Commentary by Dr. Gerhard Falk

        

Jerusalem

 

Before the Second World War, the city of Vilnius, the capital of Lithuania, had slightly more than 200,000 inhabitants. Of these, 100,000 were Jewish. In addition, there were over 200 Jewish communities living in Lithuania, constituting over 240,000 people. Vilnius had 105 synagogues and there were six daily Jewish newspapers. Yiddish was the language of the Jewish inhabitants (Yiddish is in no sense ‘corrupt German.’ It was the language of the German Jews who fled to Poland during the crusades when the cowardly crusaders murdered Jews living along the Rhine River).  Because of its great Jewish population, Vilnius was labeled the Jerusalem of Lithuania.

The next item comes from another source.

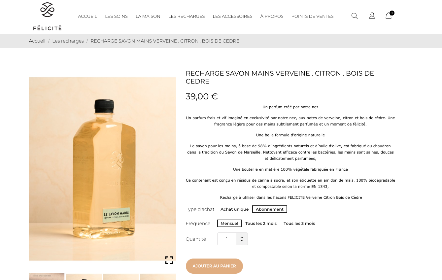This screenshot has height=280, width=442.
Task: Open Points de Ventes page
Action: coord(312,16)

After the Second World War, only 24,000 Jews survived the mass murders conducted by the German invaders and the Lithuanian Christians. 90% of the Lithuanian Jews had been murdered by the time the Germans lost the war. Today, Vilnius has a Jewish population of only 5000, a mere 5% of what it once was. The entire country is home to only 6500 Jews, of whom 200 are Holocaust survivors. During the occupation of Lithuania by the German army, Jewish communities were wiped off the map entirely. Today there is only one synagogue (Greek for assembly) in Vilnius.

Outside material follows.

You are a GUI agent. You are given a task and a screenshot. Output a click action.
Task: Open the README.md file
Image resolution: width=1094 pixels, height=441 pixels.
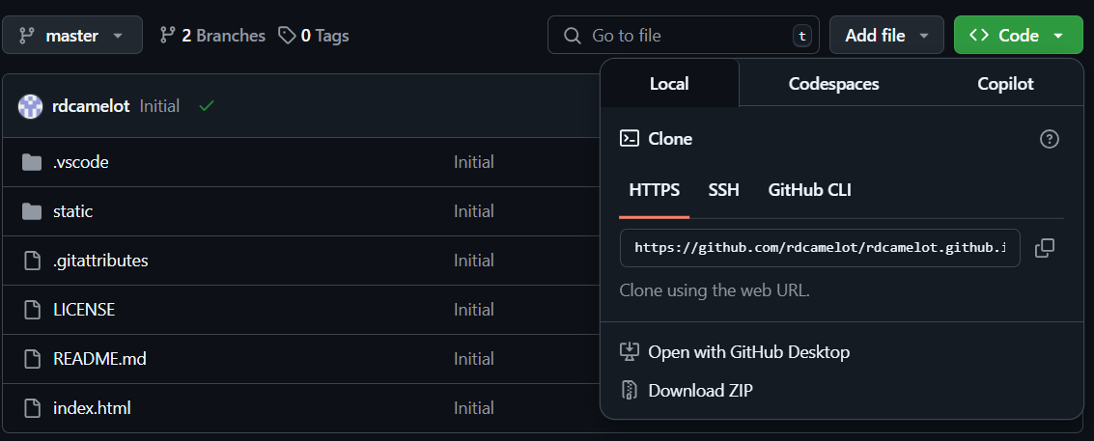click(x=99, y=359)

The Crusades began in 1095 and continued for 200 years, during which many of the German Jews who fled to Poland settled in Lithuania. They came there at the invitation of grand Duke Augustus the Second and his son Augustus the Third. The Jewish communities did very well in Lithuania, as they not only developed important Jewish scholarship but also founded a scientific institute which published numerous scientific works. 

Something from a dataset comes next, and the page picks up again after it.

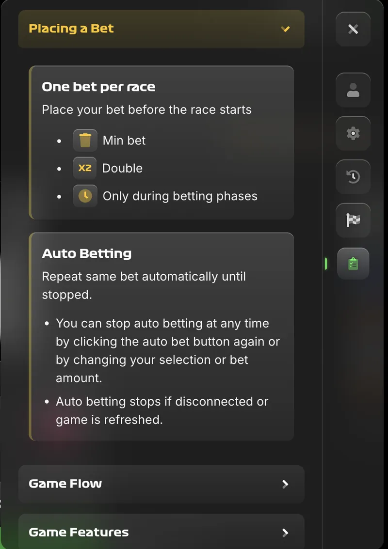This screenshot has width=388, height=549.
Task: Open race results via the checkered flag icon
Action: point(353,220)
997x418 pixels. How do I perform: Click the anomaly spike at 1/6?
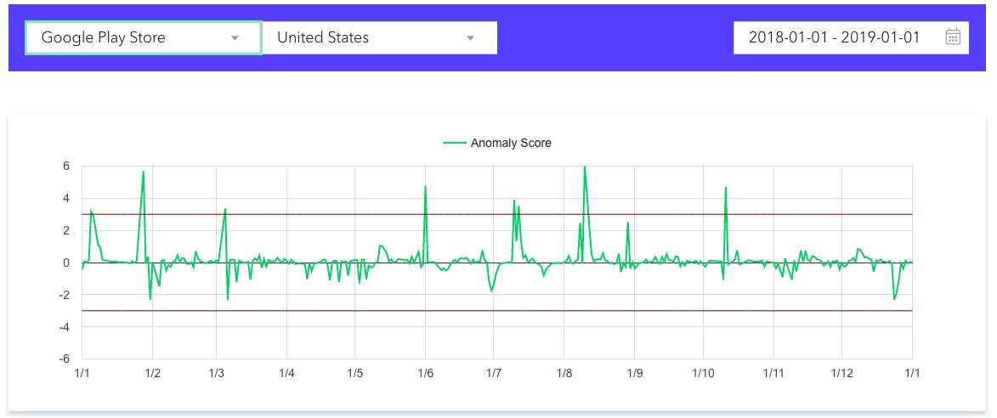tap(425, 188)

Most important were the Lithuanian yeshivot, or Jewish schools, which produced so many major scholars that it was said among Jews that the Lithuanians were the brains of the Jewish community. Outstanding among these great intellectuals was Rabbi Elijah Ben Shlomo Zalman, who was also called the great gaon, or genius, of Vilnius. He was the world’s greatest thinker and authority on Torah and Talmud, having revealed his genius at a very young age.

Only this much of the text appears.